CAREER: Decoding Crystal Growth and Phase Transformations of Complex Structures With Minimalist Self-Assembly Models

NONTECHNICAL SUMMARY

This CAREER award supports theoretical and computational research integrated with education to advance understanding of the process of how crystals grow. Crystalline materials account for a large variety of functional constituents in modern and historic technology. The structure of crystals refers to how the atoms or other microscopic building blocks arrange themselves in a periodic and symmetric way, like the rows of desks in a classroom or tiles on a bathroom floor.

Materials with different crystal structures have different properties and the study of their structure–property relationships lies at the core of materials science and engineering. While crystal structure analysis is an extremely well-developed technique, the process of crystal growth itself is much more difficult to study. Often, the simplest examples of crystal structures are investigated in order to illuminate the ongoing processes in more depth.

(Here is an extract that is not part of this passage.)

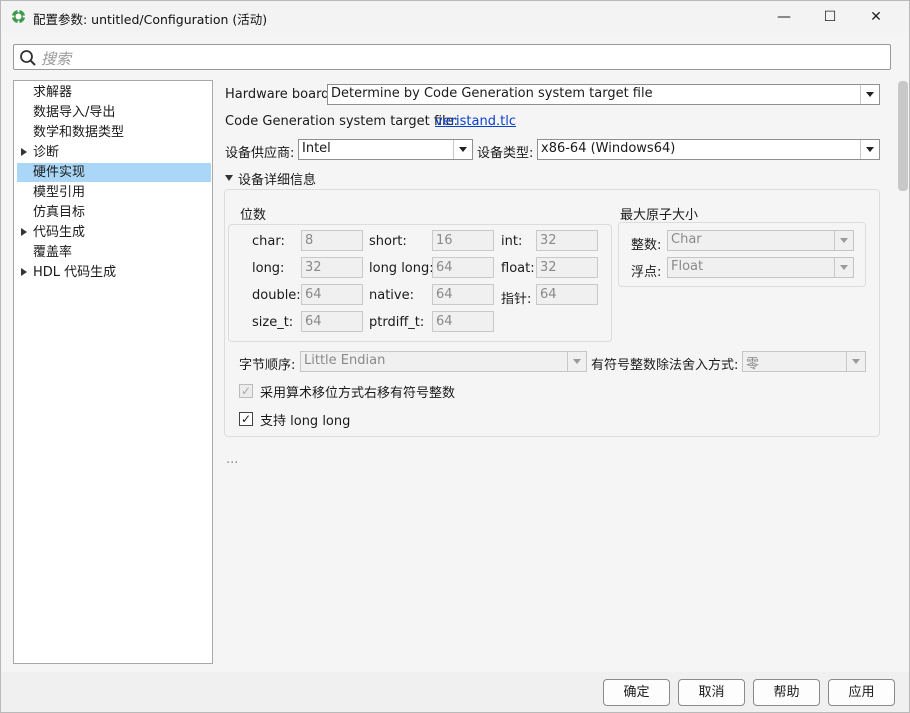  I want to click on sidebar-item-label: 硬件实现, so click(60, 172).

However, understanding the formation of different kinds of crystalline order will enable the prediction of the diverse structures that will form in different systems at various compositions, pressures, and other parameters external and internal to the crystal, and therefore will allow for the targeted design of new functional materials. This project aims to elucidate the self-assembly processes that govern the growth of both simple and complex crystal structures, as well as phase transformations between them.

Outreach and education are integral to this project and are intended to empower populations historically underrepresented in the sciences. The research team will invite teachers from rural areas in Central New York to campus for an annual, student-organized summer workshop, and will teach math and science at New York state prisons through the Cornell Prison Education Program.

The principal investigator will assign Wikipedia editing in engineering classes and host Wikipedia edit-a-thons for the scientific community, both improving the students’ scientific writing and communication abilities, as well as Wikipedia’s technical content and the representation of Black, Latine, women, LGBTQ+, and other underrepresented scientists.

TECHNICAL SUMMARY

This CAREER award supports computational research and education on the formation and transformation of diverse crystal structures from simple building blocks. A plethora of structures can be self-assembled from simple, short-range interactions, spontaneously forming long-range ordered crystalline structures with varying complexities, symmetries, and chemical equivalents.

These crystal structures correspond to types of order observed both on the atomic level, as well as on the nano- and mesoscale, in soft condensed matter composed of nanoparticles, polymer micelles, or colloids.

The research goal of this project is to elucidate the self-assembly processes that govern the growth of both simple and complex crystal structures, and phase transformations between them. Specifically, the research team will study the growth of different crystal structures, how different particle attachment patterns depend on the symmetry and complexity of the structure type, and how they vary with the chemistry of the system and constituents.

Through bottom-up knowledge of how ordered structures arise from building-block properties, this project will advance the field of materials design by establishing encyclopedic knowledge about the self-assembly of different structures and types of order in materials, and by implicitly taking into account both thermodynamic and kinetic effects. By using abstract, “agnostic” models for particle interactions, the generated findings will become generalizable across materials systems and length scales, so that this comparative study will yield insights into the fundamentals of crystal growth and solid–solid phase transitions.

Machine learning methods will be applied to gain insights from simulation data created from particle-interaction models.

The education goal of this project is to empower populations historically underrepresented in the sciences. The research team will host student-organized summer workshops for teachers from rural areas in Central New York. Additionally, members of the research team will teach math and science at New York state prisons through the Cornell Prison Education Program.

The principal investigator will assign Wikipedia editing in engineering classes and improve the students’ scientific writing and communication abilities and Wikipedia’s technical content. The principal investigator will also host Wikipedia edit-a-thons within the scientific community to improve the representation of Black, Latine, women, LGBTQ+, and other underrepresented scientists on Wikipedia, and to empower students and academics to contribute to Wikipedia for both science communication and advocacy.

This award reflects NSF's statutory mission and has been deemed worthy of support through evaluation using the Foundation's intellectual merit and broader impacts review criteria.